▸ **SOURCE EXCERPT**:
--- Begin ---

A complex system of agricultural magic developed, some involving the entire community, others exclusively women’s mysteries. Among the most prevalent components of traditional agricultural magic are:


Image Offerings of menstrual blood


Image Ritual sex in the fields


Image Ritual dancing involving leaping (flying) to encourage the plants to grow


Image Ritual dancing involving broomsticks (women) and pitchforks (men)


Image Shamanic battles to protect the harvest


Many of these traditions, often long divorced from their agricultural origins, remain significant components of witchcraft, its traditions, and myths.

Sacrifices were offered to the Earth Mother as reciprocal gestures: she was expected to sacrifice her botanical children. Every harvest thus is a sacrifice. As agriculture changed from an exclusively female art the nature of reciprocal sacrifices changed too—menstrual blood, once so holy and powerful that it was secret and not publicly discussed, transformed into something rarely discussed because it was perceived as shameful and dangerous. If menstrual blood is the preferred offering, however, agricultural power is squarely in the hands of women.

Moving away from menstrual blood offerings also changes the nature of the sacrifice: menstrual blood was once understood as potential children. (Lack of menstruation during pregnancy was interpreted as menstrual blood being used to form the child’s body.)

Women’s potential children were given as offerings of thanks and appeasement for the harvest. Menstrual blood is the only blood that can be offered without injury or death: substitutes inevitably involved animal or human sacrifice—someone’s real child was offered as gratitude and appeasement.

Earth, like a woman, was understood to have her own menstrual blood: iron ore. Ironworking placed the equivalent of menstrual power in men’s hands. The creation of iron agricultural tools changed the power structure of agriculture: it became heavy labor suited to men’s physical strength. Iron knives also changed the nature of sacrifice—different types of blood sacrifice became available, yet still, because of iron, tangentially related to menstruation.

Tension between men and women, anxiety about exactly where power lies, would also lead to fears of malevolent witchcraft. If women have the power to stimulate growth, then presumably they have the power to stunt it as well. Among the primary accusations of malevolent witchcraft throughout history is causing blight and harming the harvest.

See DIVINE WITCH: Orisha Oko; MAGICAL PROFESSIONS: Metalworkers.

Corn Mother

The classic attribute of the Corn Mother is that she simultaneously destroys and creates. In the act of killing, she gives life and vice versa. Even the most terrifying Corn Mother—and some are truly monsters—provides nourishment; even the most benevolent is potentially a killer. Nourishment generously given can also be inexplicably withheld and vice versa.


Image The Corn Mother is the loving, devoted mother who provides for her children’s needs.


Image The Corn Mother is the mad, raging, out-of-control mother (see Ergot, page 426).


Her aggressive act of grinding transforms grain into meal. Destruction and sustenance emerge from the identical source.

--- End ---

▸ **GIVEN INFORMATION**:
--- Begin ---

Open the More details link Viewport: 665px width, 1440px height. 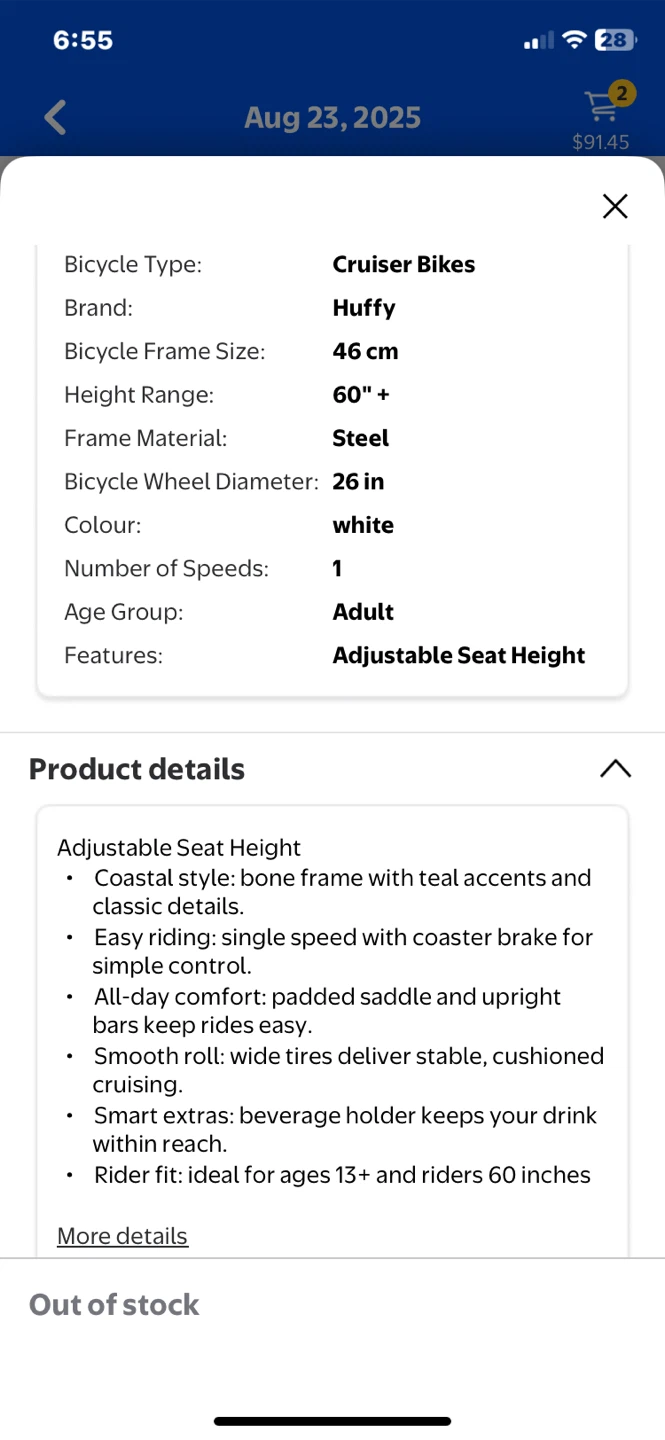122,1236
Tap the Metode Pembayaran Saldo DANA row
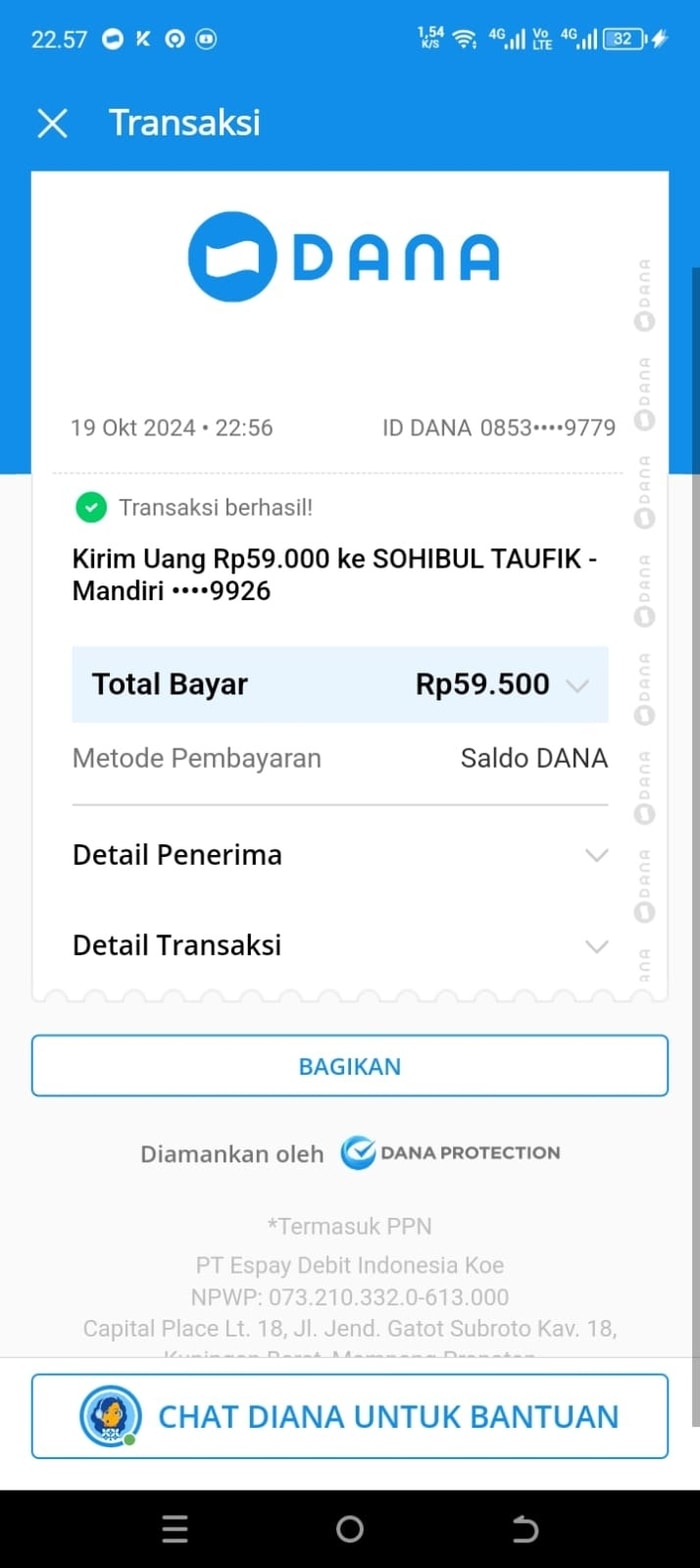The height and width of the screenshot is (1568, 700). coord(340,758)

--- End ---

▸ **TASK DETAILS**: Please answer from the agricultural magic excerpt: what was Earth understood to have as her own menstrual blood?

▸ **SOLUTION FOR THIS TASK**: Iron ore.